SELECTED EXTRACT:

- - -

Validating photocurrent subtraction with synaptic transmission block.
a, We used the grid design to map synaptic connections in a two part experiment. During the control block, we recorded photocurrents along with synaptic currents as in prior experiments. b, Raw and subtracted traces from two ROIs during the control block. ROI 1 is far from the putative location of the postsynaptic cell, while ROI 2 is nearby. c, Raw and subtracted grid maps from the control block. The colorbar for the “control raw” map has been truncated to improve legibility. ROIs correspond to the traces shown in b. d, After bath application of NBQX, we repeated the mapping experiment on the same patched cell, recording isolated photocurrents. e, Raw and subtracted traces from the NBQX block for the same two ROIs as in b,c. As expected, nearly all currents are removed from ROI 2. f, Raw and subtracted grid maps from the NBQX block. As expected, the subtracted maps during the NBQX block appear blank. ROIs correspond to the traces shown in e.
Fig 5.
Validating photocurrent subtraction with simulated mapping experiments.
a, We simulated complete circuit mapping experiments in which stimulating some cells (green) evoked direct photocurrent. We then used a connectivity inference pipeline to assess how photocurrent subtraction affected connectivity inference. b, Scatterplots of inferred vs. true weights before (left panel) and after (center panel) photocurrent subtraction. Vertical axis shows estimated weight, horizontal axis shows true weight. After subtraction, the photocurrent-inducing cells (green) are pushed closer to the identity line, while the non-photocurrent-inducing connections (purple) are largely unaffected. c, False positive rate as a function of the number of cells which induce direct photocurrents before (orange) and after (blue) subtraction. d, Traces from an example false positive in which residual current after subtraction caused us to falsely infer a connection. This typically occured due to residual photocurrent from prior trials. e, Schematic of low-latency PSCs, which can appear as scaled copies of one another when they are driven reliably. f, Example of over-subtraction that can occur in rare instances of reliable low-latency PSCs. g, We swept the minimum PSC latency used in a simulated experiment, and found that false negatives caused by PhoRC were most prevalent at very low latencies. However, even in this case they occurred rarely.

- - -

RECORDS SUPPLIED:
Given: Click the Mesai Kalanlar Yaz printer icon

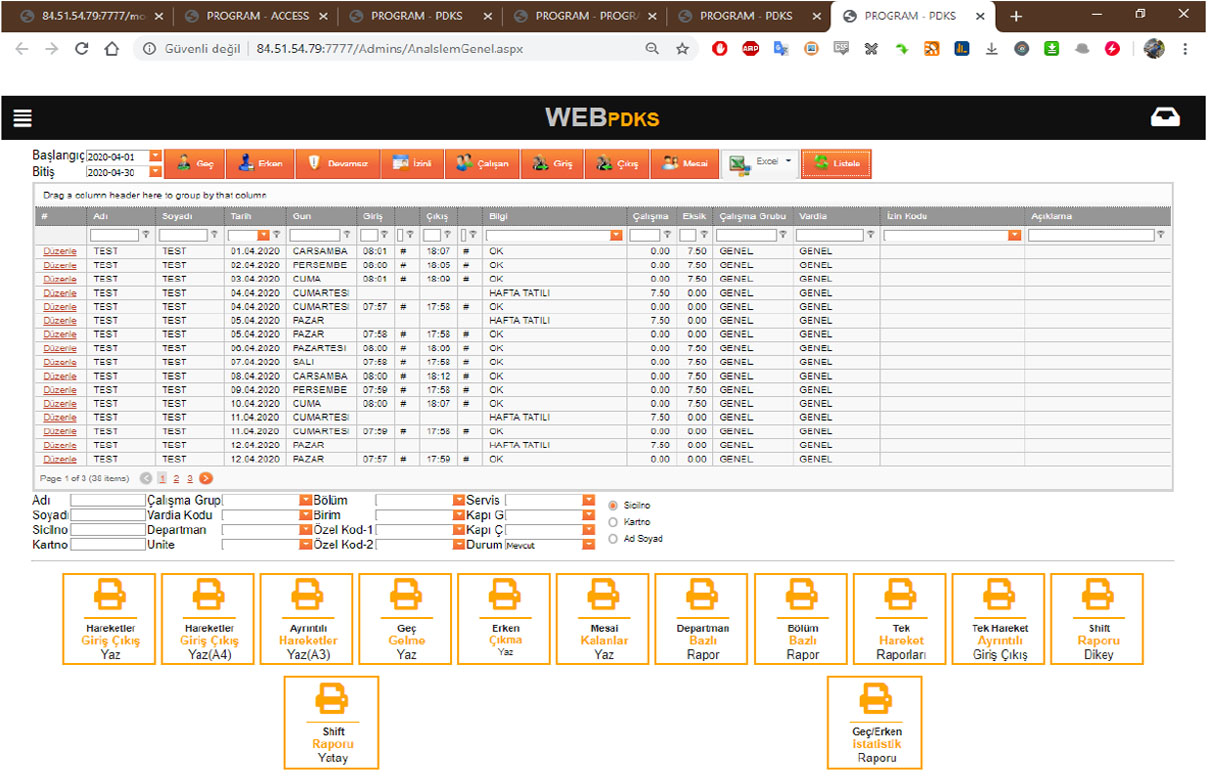Looking at the screenshot, I should tap(603, 597).
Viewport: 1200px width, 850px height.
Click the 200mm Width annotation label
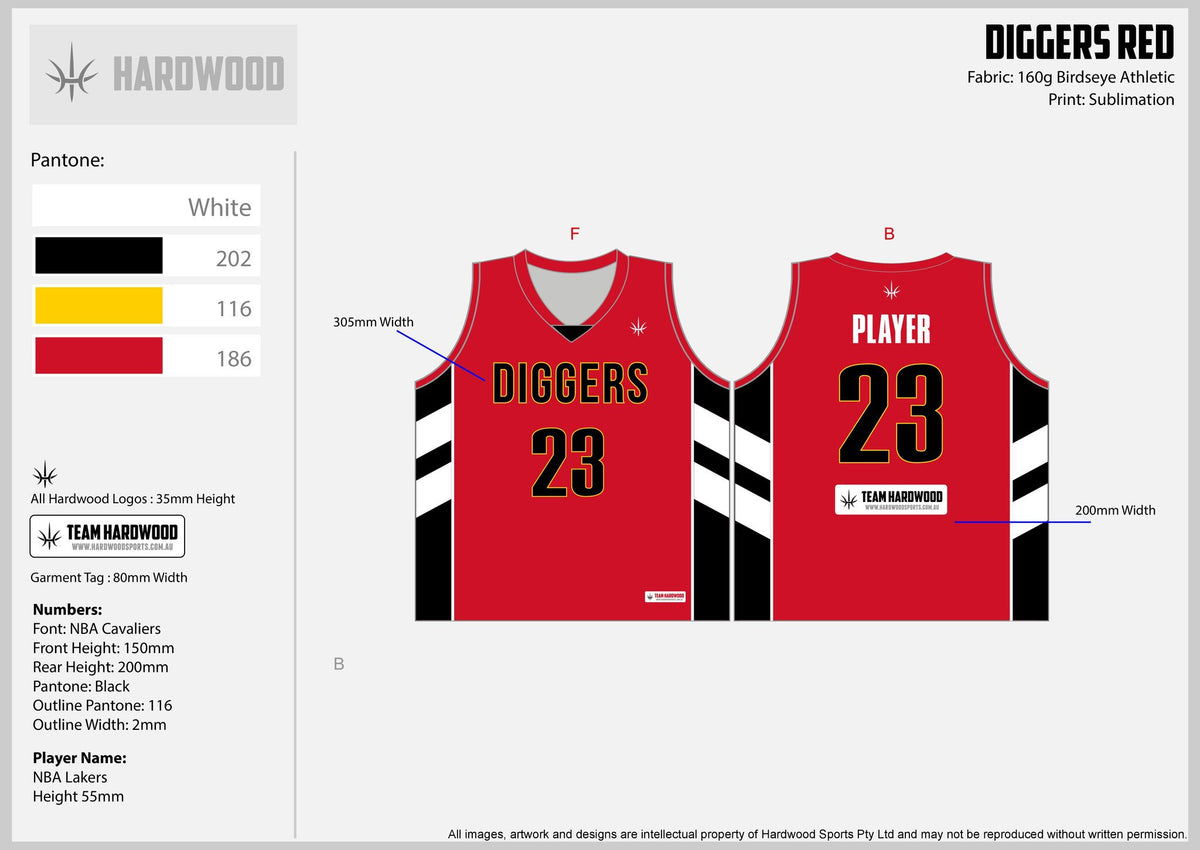pyautogui.click(x=1114, y=510)
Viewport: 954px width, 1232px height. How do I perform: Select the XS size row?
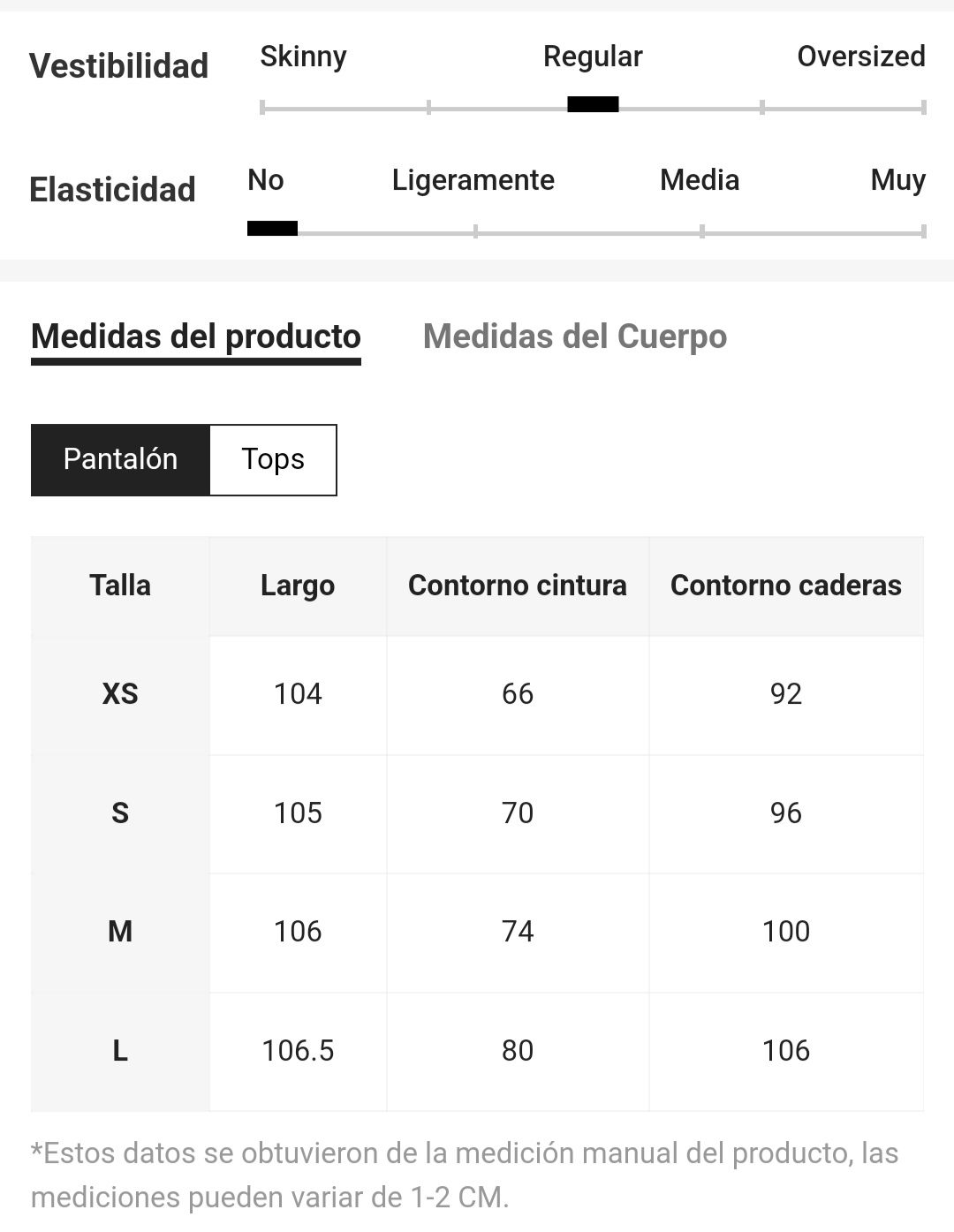tap(477, 695)
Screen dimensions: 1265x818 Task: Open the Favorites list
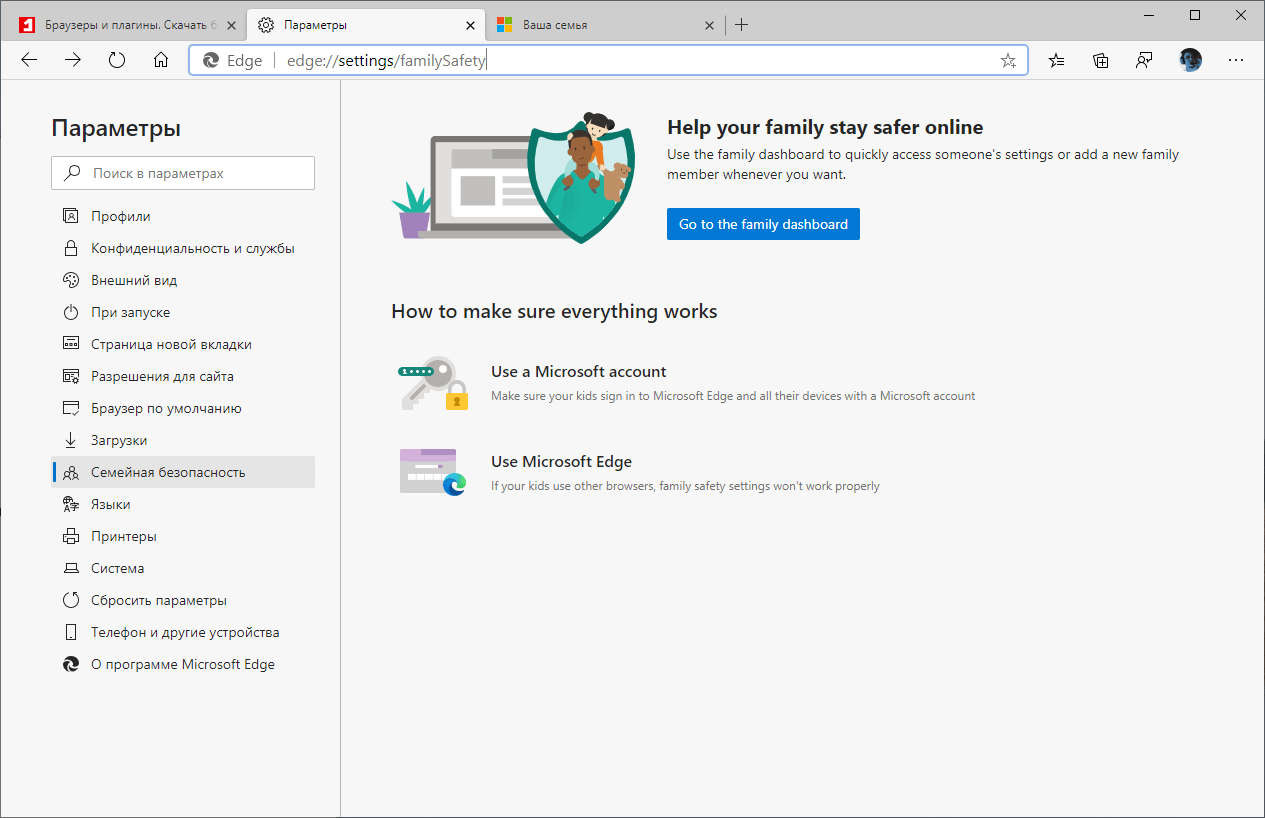[x=1056, y=60]
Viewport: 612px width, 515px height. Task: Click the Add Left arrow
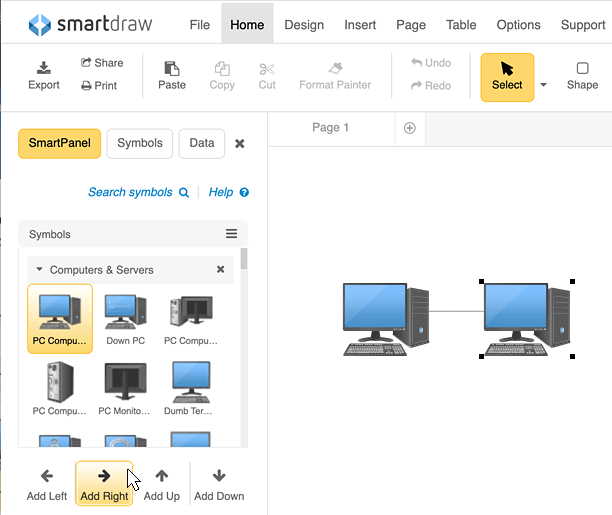pyautogui.click(x=47, y=476)
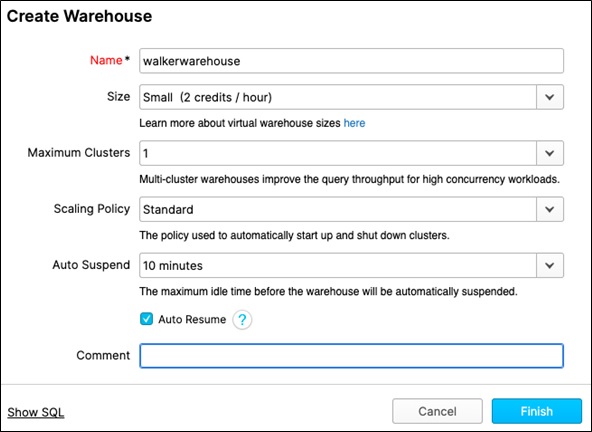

- - -

PROBLEMS TO SOLVE:
(1) List the colors named in the Fig 5 legend of the figure legends on photocurrent subtraction, and give what each color marks.
(2) Render this sentence from the figure legends on photocurrent subtraction in Spanish: "After bath application of NBQX, we repeated the mapping experiment on the same patched cell, recording isolated photocurrents."
(3) Write what follows the final sentence of the figure legends on photocurrent subtraction.

ACTIVITY ANSWERS:
(1)
- Green: cells whose stimulation evoked direct photocurrent (the photocurrent-inducing cells)
- Purple: the non-photocurrent-inducing connections
- Orange: the false positive rate before subtraction
- Blue: the false positive rate after subtraction

(2) Tras la aplicación de NBQX en el baño, repetimos el experimento de mapeo en la misma célula registrada mediante patch-clamp, registrando fotocorrientes aisladas.

(3)
Fig 6.
Validating photocurrent subtraction via simulated-plus-real “hybrid” datasets.
a, Using a sparsely expressing preparation, we mapped synaptic connectivity using the grid design. We then added simulated photocurrents to these recorded PSCs in order to validate the low-rank model. b Ground truth PSC map, observed map containing real PSCs and simulated photocurrents, and map after subtraction. Bottom right shows the true vs. estimated responses, before and after applying PhoRC. c, Example traces corresponding to the maps shown in c. Subtracted PSCs closely mirror ground-truth. d,e Same as b,c for a second hybrid dataset.
Fig 7.
PhoRC allows ensemble mapping in the presence of photocurrent artifacts.
a, Cartoon depicting the photocurrent contamination problem with ensemble grid stimulation. Red circle denotes region where stimulation will evoke direct photocurrent. If one grid point in an ensemble evokes photocurrent, the entire measurement will be corrupted. b, Inferred grid connections before and after photocurrent subtraction. ROI denotes location of a putative connection. c, Observed and subtracted traces from the ROI selected in b. Traces from this ROI contain direct photocurrents whenever a different target in the ensemble evokes direct photocurrent. d, Inferred waveforms for each putative connection before and after subtraction. e-h, Same as a-d but for the targeted mapping design. e, Cartoon depicting the photocurrent contamination problem with ensemble targeted stimulation. As in a, red circle denotes region where stimulation evokes direct photocurrent. f, Schematic of inferred connectivity before and after subtracting photocurrents, Z projection. ROI corresponds to a region far from the postsynaptic cell (green cross), but photocurrents are still present due to the use of ensemble mapping. g, Observed and subtracted currents from the ROI shown in f. h, Inferred waveforms for each putative connection before and after subtraction.